Thursday, July 21, 2016

Thursday Book Report: Play


Play:  How It Shapes The Brain, Opens the Imagination, and Invigorates the Soul by Stuart Brown is a book after my own heart.  After all, I am a person whose company is named Recess and I’ve been told my inner child is not very inner at all.  I believe in play.  It is nice to have someone provide handy evidence that what I believe turns out to be a good thing.

Consider the sea squirt.  In its early life, it has a rudimentary brain and swims around exploring.  However, “The adult sea squirt becomes the couch potato of the sea.  In a surprisingly macabre twist, the sea squirt digests its own brain.  Without a need to explore or find its sustenance, the creature devours its own cerebral ganglia.  It’s like something out of a Stephen King book:  ‘All work and no play make sea squirt a brain-eating zombie’” (p. 48). We need to play and we need to play actively lest we all turn into brain-eating zombies.

The book describes the various kinds of play, the ways play develops our brains and our social structures, and provides some ideas about how to start playing again if we have, unfortunately, stopped.  It is written in an accessible but smart way—a playful book with much to offer.

Doing things we love or doing things we don’t love with a playful heart helps us grow and thrive and connect and give.  It replenishes our souls.

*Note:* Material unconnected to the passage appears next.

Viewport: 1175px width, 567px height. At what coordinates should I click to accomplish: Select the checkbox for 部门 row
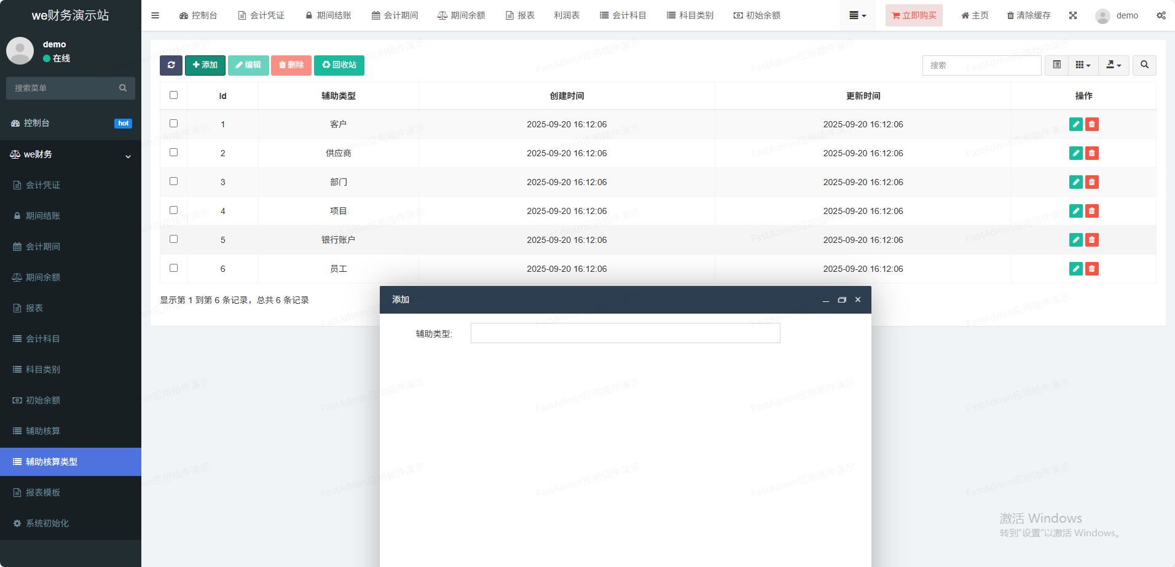[173, 181]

Go play.  It’s good for you.

Wednesday, July 20, 2016

It can also improve our moonwalking


Over the weekend, I tried a virtual reality program.  There were goggles and headphones.  I took a tour of Pluto.  It was a gorgeous seven minutes in space, except I was really in a friend’s living room.  Because I was in virtual reality, what I saw changed with how I moved.  That is to say, when I turned my actual body, what I saw in the goggles turned as if I were really standing in space. 

What was interesting was that I felt like I was turning in place from the virtual reality perspective.  In real life, I ended up moving across the floor and butting up against a chair.  What I was seeing affected my sense of where my body was.  The fancy word for our ability to know where our bodies are and what they are doing is proprioception.


One of the reasons we exercise, whether we know it or not, is to improve our proprioception.  That sense of where we are in space allows us to coordinate complex movements.  Pilates is particularly good for developing proprioception because of its emphasis on form and placement.  We learn how to feel where we are, to inhabit our bodies more fully, and, by extension, avoid encounters with chairs when we do spacewalks.